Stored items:

+++

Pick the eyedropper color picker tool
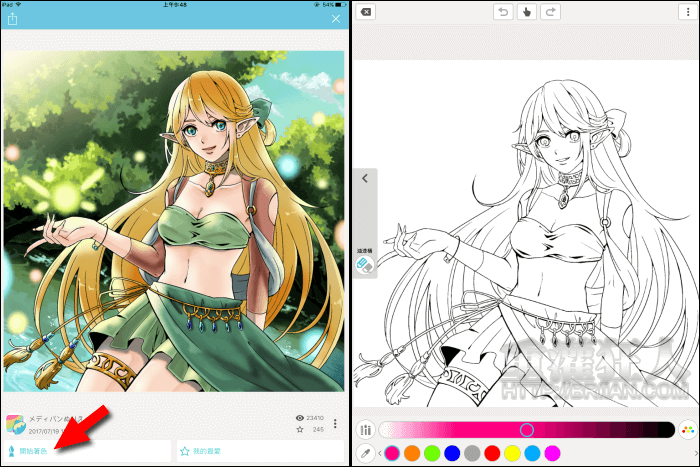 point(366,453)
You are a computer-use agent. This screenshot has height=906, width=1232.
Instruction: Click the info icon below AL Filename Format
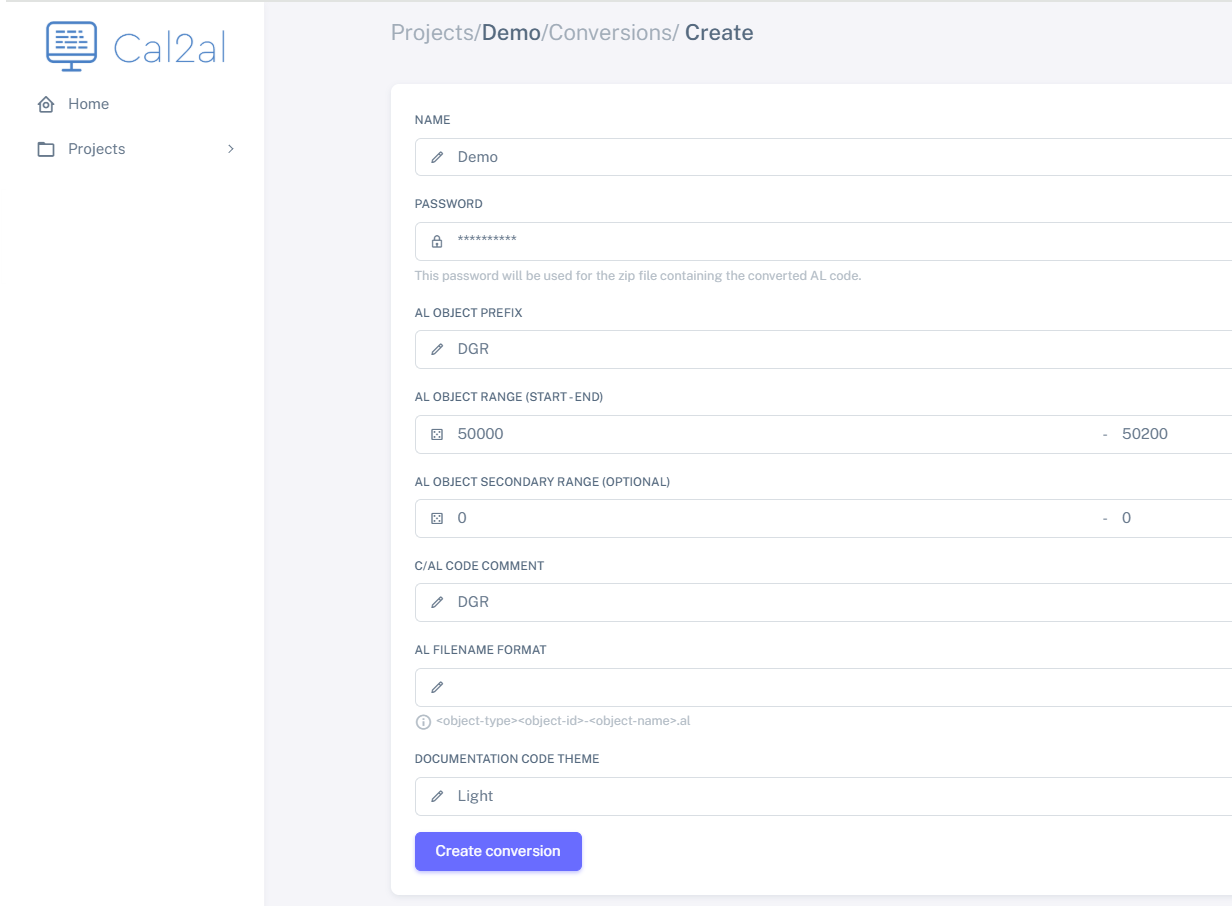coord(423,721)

+++

= WHAT THE TASK REQUIRES =
From the line containing "Instruction: Click the" to the last line of the entries, copy every line exactly, including both ends, and leave out the pictures.

= SOLVED EXERCISE =
Instruction: Click the info icon below AL Filename Format
coord(423,721)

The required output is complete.